The new curatorial directions undertaken by the museum are spatially underwritten by the museum’s physical expansion, most recently designed by Diller, Scofidio and Renfro working in collaboration with Gensler. (See an explanatory video of the overall project here.) The expansion involved the construction of a new building on the site of the former Folk Art Museum, expansion further west into three floors of the Jean Nouvel-designed 53W53 residential tower, and a total reconfiguration of the museum’s existing quarters. The result includes a vastly opened up ground floor with a particularly spectacular sunken, double-height retail space that is visible through the 53rd Street façade.
View of the MoMA Store from 53rd Street. Photograph by the author.
Diller, Scofidio and Renfro, known for their own spectacular work on the High Line and the Broad contemporary art museum in Los Angeles among others, has managed an elegant and understated renovation that eschews the complex geometries found in their recent projects, but beautifully utilizes the sectional play of variable ceiling heights and corresponding diagonal views between floors that the firm is fond of creating. The centerpiece of the new addition is an exquisitely detailed, six-story stair called “The Blade” that facilitates vertical circulation on the western end of the building and a dazzling, unobstructed view out into the city. Some of the most spectacular spaces in the newly configured MoMA are those devoted to special exhibitions, temporary installations, and experimental media. There one finds some of the most voluminous spaces designed to accommodate large scale works, new media and performance, and they often feature large areas of glazing admitting natural light that would harm older, more delicate objects.
Views of the Diller, Scofidio and Renfro-designed “Blade” stair. Photograph by the author.

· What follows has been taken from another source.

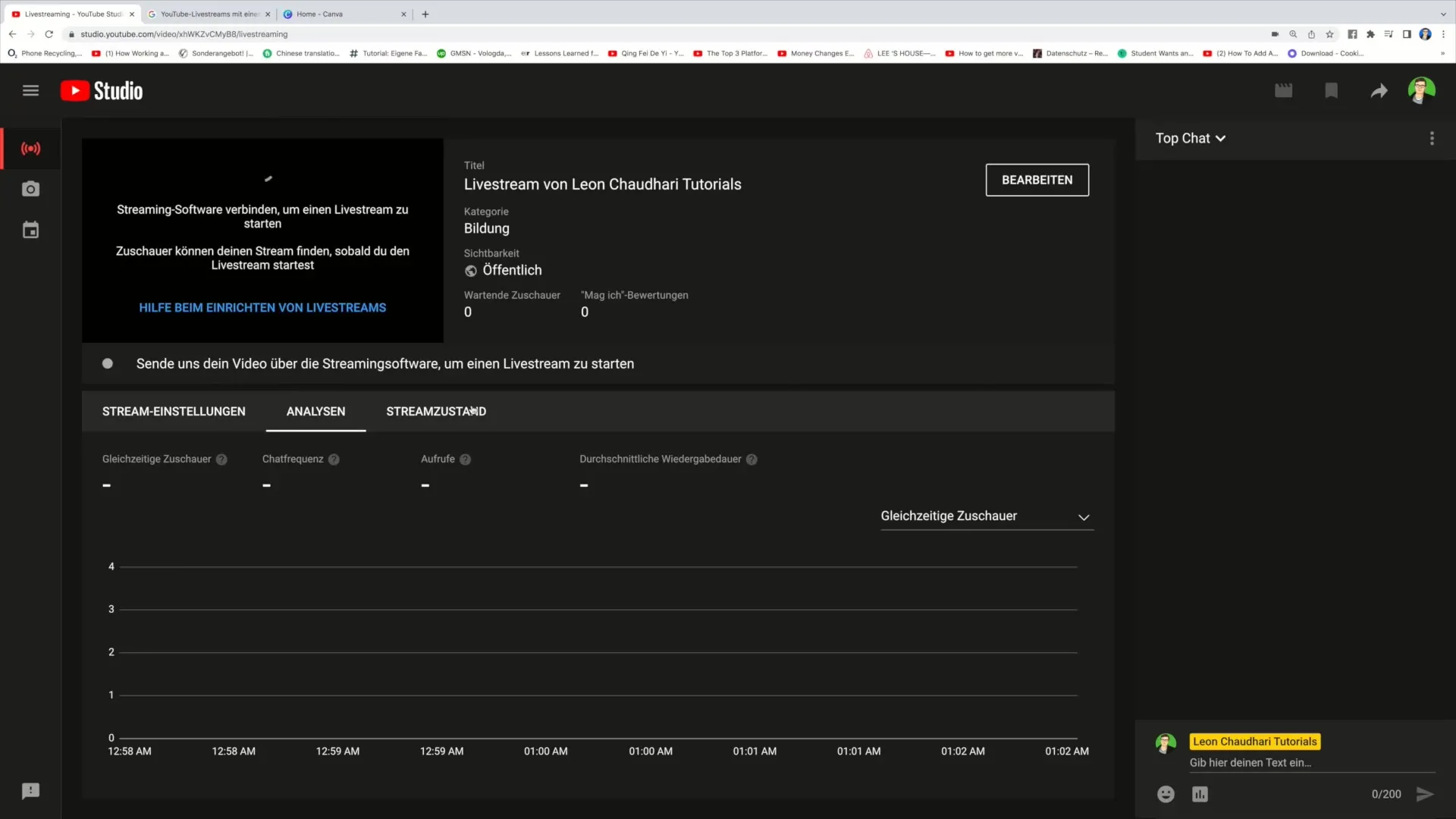Viewport: 1456px width, 819px height.
Task: Open the camera/photo capture panel icon
Action: [30, 189]
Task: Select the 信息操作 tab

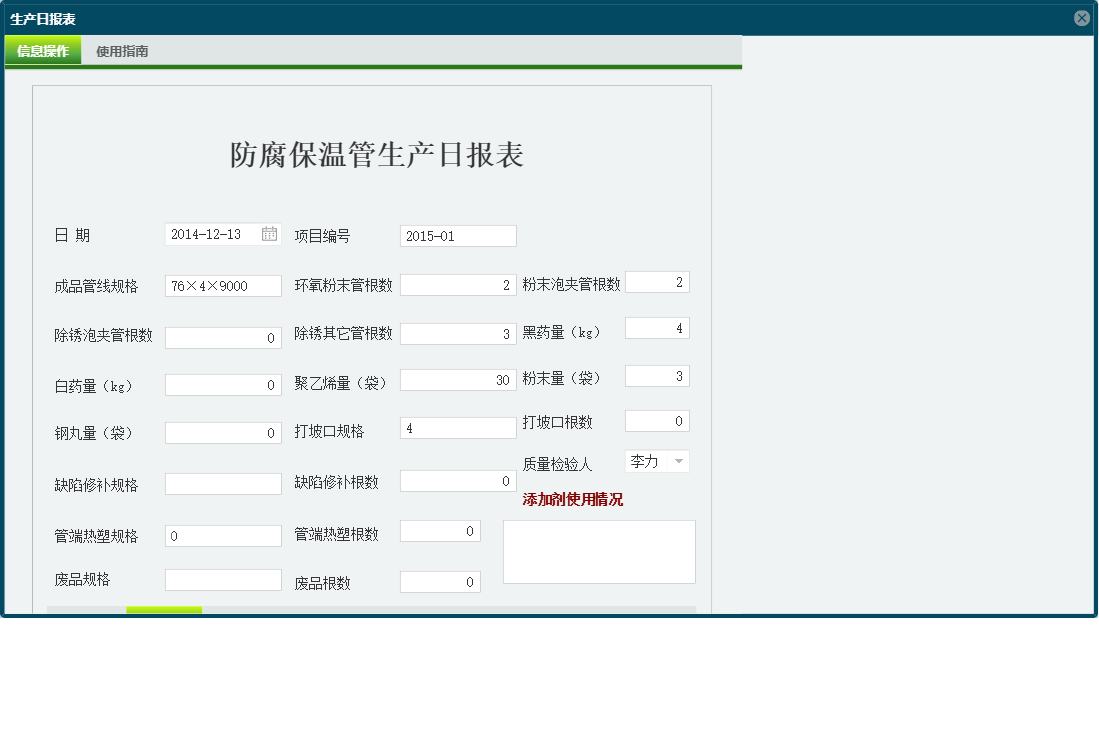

The physical and curatorial changes at the Museum of Modern Art are new, and it seems clear that the curators are still exploring what’s possible at the intersection of the institution’s long history, the facts of its permanent collections, and its ambitions to practice the values of social justice and inclusivity. The institution’s willingness to engage in self-critique and course-correction is laudable, and I’m excited to see what new voices and new interpretive lenses the curators will bring in to public view.
Elizabeth Keslacy is Assistant Professor of Architecture at Miami University of Ohio. She is an architectural historian whose work centers on the museology of architecture and design, the intellectual history of concepts like ‘decoration’ and ‘design’, and the reception of postmodern architecture. She is currently at work on a monograph tracing the history of the Cooper Hewitt, Smithsonian Design Museum. Her work has been published in the Journal of Architectural Education, Footprint, Thresholds, and Lotus International. Keslacy earned a M.Arch from the Southern California Institute of Architecture and a Ph.D. in architectural history and theory from the University of Michigan.